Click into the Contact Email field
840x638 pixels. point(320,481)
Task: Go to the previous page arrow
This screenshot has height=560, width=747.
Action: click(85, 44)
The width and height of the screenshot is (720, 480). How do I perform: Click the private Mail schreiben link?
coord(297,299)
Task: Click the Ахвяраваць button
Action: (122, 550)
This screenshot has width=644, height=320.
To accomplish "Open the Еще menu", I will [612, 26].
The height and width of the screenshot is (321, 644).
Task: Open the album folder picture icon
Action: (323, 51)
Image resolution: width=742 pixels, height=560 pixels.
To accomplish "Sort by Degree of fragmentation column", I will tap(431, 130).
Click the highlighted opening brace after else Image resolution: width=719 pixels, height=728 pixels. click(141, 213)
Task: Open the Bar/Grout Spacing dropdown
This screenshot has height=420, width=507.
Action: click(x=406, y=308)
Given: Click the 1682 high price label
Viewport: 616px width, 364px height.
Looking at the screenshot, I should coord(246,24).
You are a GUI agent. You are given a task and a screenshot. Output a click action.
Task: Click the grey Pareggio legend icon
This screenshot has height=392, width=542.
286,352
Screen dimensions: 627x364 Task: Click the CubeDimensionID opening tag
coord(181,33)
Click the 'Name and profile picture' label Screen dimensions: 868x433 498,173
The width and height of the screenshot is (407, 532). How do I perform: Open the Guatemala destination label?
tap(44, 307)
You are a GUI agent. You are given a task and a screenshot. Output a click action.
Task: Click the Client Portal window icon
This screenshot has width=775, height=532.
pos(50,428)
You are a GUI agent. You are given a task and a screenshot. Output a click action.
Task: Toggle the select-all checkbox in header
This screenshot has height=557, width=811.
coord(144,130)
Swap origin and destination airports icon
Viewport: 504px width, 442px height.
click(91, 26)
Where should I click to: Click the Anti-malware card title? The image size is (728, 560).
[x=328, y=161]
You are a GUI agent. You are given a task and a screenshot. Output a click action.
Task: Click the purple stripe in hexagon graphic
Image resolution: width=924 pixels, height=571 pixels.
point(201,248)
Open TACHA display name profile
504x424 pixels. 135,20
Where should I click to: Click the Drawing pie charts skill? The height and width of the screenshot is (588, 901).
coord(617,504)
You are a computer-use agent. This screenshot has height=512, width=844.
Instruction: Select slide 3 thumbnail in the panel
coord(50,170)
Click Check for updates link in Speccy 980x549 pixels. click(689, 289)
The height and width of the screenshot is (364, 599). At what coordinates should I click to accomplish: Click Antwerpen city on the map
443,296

______

TASK INSTRUCTIONS:
Give back the full listing above verbatim.

RESPONSE:
Click into the Contact Email field
840x638 pixels. point(320,481)
Task: Go to the previous page arrow
This screenshot has height=560, width=747.
Action: click(85, 44)
The width and height of the screenshot is (720, 480). How do I perform: Click the private Mail schreiben link?
coord(297,299)
Task: Click the Ахвяраваць button
Action: (122, 550)
This screenshot has width=644, height=320.
To accomplish "Open the Еще menu", I will [612, 26].
The height and width of the screenshot is (321, 644).
Task: Open the album folder picture icon
Action: (323, 51)
Image resolution: width=742 pixels, height=560 pixels.
To accomplish "Sort by Degree of fragmentation column", I will tap(431, 130).
Click the highlighted opening brace after else Image resolution: width=719 pixels, height=728 pixels. click(141, 213)
Task: Open the Bar/Grout Spacing dropdown
This screenshot has height=420, width=507.
Action: click(x=406, y=308)
Given: Click the 1682 high price label
Viewport: 616px width, 364px height.
Looking at the screenshot, I should coord(246,24).
You are a GUI agent. You are given a task and a screenshot. Output a click action.
Task: Click the grey Pareggio legend icon
This screenshot has height=392, width=542.
286,352
Screen dimensions: 627x364 Task: Click the CubeDimensionID opening tag
coord(181,33)
Click the 'Name and profile picture' label Screen dimensions: 868x433 498,173
The width and height of the screenshot is (407, 532). How do I perform: Open the Guatemala destination label?
tap(44, 307)
You are a GUI agent. You are given a task and a screenshot. Output a click action.
Task: Click the Client Portal window icon
This screenshot has width=775, height=532.
pos(50,428)
You are a GUI agent. You are given a task and a screenshot. Output a click action.
Task: Toggle the select-all checkbox in header
This screenshot has height=557, width=811.
coord(144,130)
Swap origin and destination airports icon
Viewport: 504px width, 442px height.
click(91, 26)
Where should I click to: Click the Anti-malware card title? The image size is (728, 560).
[x=328, y=161]
You are a GUI agent. You are given a task and a screenshot. Output a click action.
Task: Click the purple stripe in hexagon graphic
Image resolution: width=924 pixels, height=571 pixels.
point(201,248)
Open TACHA display name profile
504x424 pixels. 135,20
Where should I click to: Click the Drawing pie charts skill? The height and width of the screenshot is (588, 901).
coord(617,504)
You are a computer-use agent. This screenshot has height=512, width=844.
Instruction: Select slide 3 thumbnail in the panel
coord(50,170)
Click Check for updates link in Speccy 980x549 pixels. click(689, 289)
The height and width of the screenshot is (364, 599). At what coordinates should I click to accomplish: Click Antwerpen city on the map
443,296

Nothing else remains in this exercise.